WRITTEN TASK → Please duplicate the data below word for word, beginning at the line that contains "The image size is (828, 556)." and stopping after the line that contains "1304x924 pixels.". Reproduce only that span.

DATASET RECORDS →
▽
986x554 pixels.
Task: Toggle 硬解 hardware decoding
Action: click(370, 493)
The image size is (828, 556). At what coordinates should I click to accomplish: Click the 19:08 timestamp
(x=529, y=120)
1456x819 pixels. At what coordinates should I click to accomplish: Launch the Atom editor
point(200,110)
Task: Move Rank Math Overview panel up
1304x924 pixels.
△
▽
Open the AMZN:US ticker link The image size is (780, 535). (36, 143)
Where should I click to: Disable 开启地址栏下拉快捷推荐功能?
△
ANSWER BELOW →
The image size is (828, 556). At what coordinates should I click to accomplish: Click the 19:08 timestamp
(x=529, y=120)
1456x819 pixels. At what coordinates should I click to accomplish: Launch the Atom editor
point(200,110)
Task: Move Rank Math Overview panel up
1304x924 pixels.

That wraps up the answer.